Source passage:
= Kenny Malone =

American drummer and percussionist (1938–2021)

Kenny Malone (August 4, 1938 – August 26, 2021) was an American drummer and percussionist.

==Life and career==
Malone was born in Denver, Colorado. From the 1970s onwards, he was a prominent session musician in folk, country and many other acoustic-based genres. He was known for inventing his own style of hand drumming.

Work task:
Continue the article on Kenny Malone from where it stops.

Supplied data:
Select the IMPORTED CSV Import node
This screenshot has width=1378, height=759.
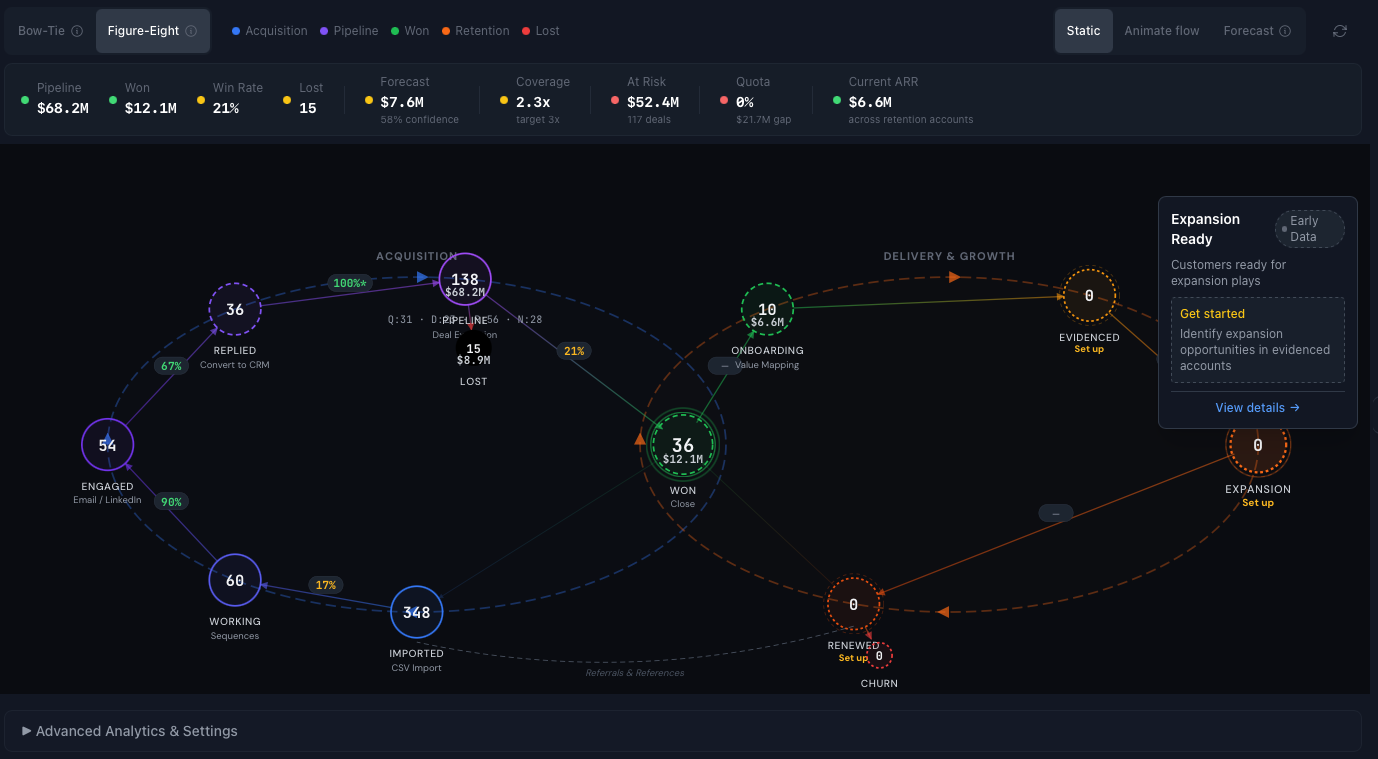[x=416, y=611]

Task result:
Throughout his career, Malone was asked to record for artists such as Carl Perkins, Ray Charles, George Jones, Janie Fricke, Johnny Cash, Don Williams, Dobie Gray, Donna Fargo, David Allan Coe, Merle Haggard, The Whites, Crystal Gayle, Charley Pride, Moe Bandy, Floyd Cramer, Dr. Hook, Barbara Mandrell, Johnny Paycheck, Kenny Rogers, Michael Johnson, Dottie West, Lynn Anderson, John Hartford, New Grass Revival, Béla Fleck, Barefoot Jerry, B.J. Thomas, Bobby Bare, Emmylou Harris, Ricky Skaggs, J. J. Cale, John Anderson, Dolly Parton, and Lacy J. Dalton. He provided percussion on the hits "Jolene" by Dolly Parton in 1973, and "Don't It Make My Brown Eyes Blue" by Crystal Gayle in 1977.

He died from COVID-19 on August 26, 2021, at age 83, during the COVID-19 pandemic in Tennessee.